To find the diameter of the circle with only the area known, use the formula \(A=\pi\times{r}^{2}\) where \(A=Area\), \(\pi≈3.1415926535897932\), \(r=radius\). We know that Area is equal to \({56.75in}^{2}\)and we know that \(\pi≈3.1415926535897932\), but we do not know what the radius is equal to. In order to figure out what the radius is equal to, solve for r and then plug in what we know.
\(A=\pi\times{r}^{2}\)
\(\frac{A}{\pi}=\frac{\pi\times{r}^{2}}{\pi}\)
\(\frac{A}{\pi}=1\times{r}^{2}\)
\(\frac{A}{\pi}={r}^{2}\)
\(\sqrt{\frac{A}{\pi}}=\sqrt{{r}^{2}}\)
\(\sqrt{\frac{A}{\pi}}=r\)
\(r=\sqrt{\frac{A}{\pi}}\)
\(r=\frac{\sqrt{A}}{\sqrt{\pi}}\)
\(r=\frac{\sqrt{A}}{\sqrt{\pi}}\times\frac{\sqrt{\pi}}{\sqrt{\pi}}\)
\(r=\frac{\sqrt{A}\sqrt{\pi}}{\sqrt{\pi}\sqrt{\pi}}\)
\(r=\frac{\sqrt{A\pi}}{\sqrt{\pi}\sqrt{\pi}}\)
\(r=\frac{\sqrt{A\pi}}{\sqrt{\pi\pi}}\)
\(r=\frac{\sqrt{A\pi}}{\sqrt{{\pi}^{2}}}\)
\(r=\frac{\sqrt{A\pi}}{\pi}\)
\(r=\frac{\sqrt{56.75\pi}}{\pi}\)
\(r≈\frac{\sqrt{56.75\times3.1415926535897932}}{3.1415926535897932}\)
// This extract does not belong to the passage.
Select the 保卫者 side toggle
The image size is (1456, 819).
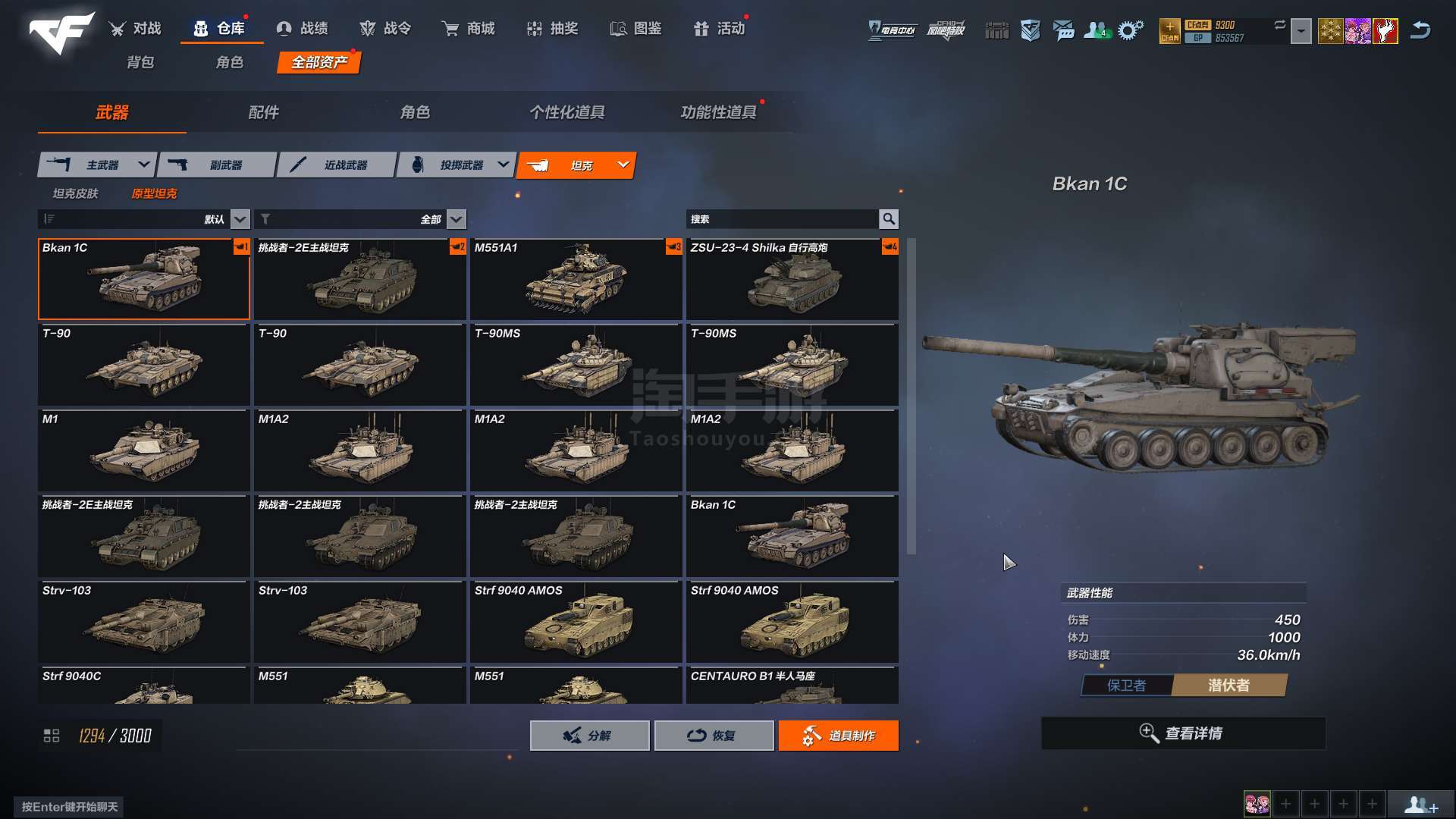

\(r≈\frac{\sqrt{178.2853830912207641}}{3.1415926535897932}\)
\(r≈\frac{13.3523549642458488717}{3.1415926535897932}\)
\(r≈4.2501865889546685678486\)
Now we know that the radius is approximately equal to \(4.2501865889546685678486\); however, we want to know what the diamanter of the circle is, not the radius. In order to find the diamater, use the formula \(d=2r\) where \(d=diamater\), \(r=radius\).
\(d=2r\)
\(d≈2\times4.2501865889546685678486\)
\(d≈8.5003731779093371356972\)
The diameter of a circle wth an area of \({56.75in}^{2}\) is approximately equal to \(8.5003731779093371356972\).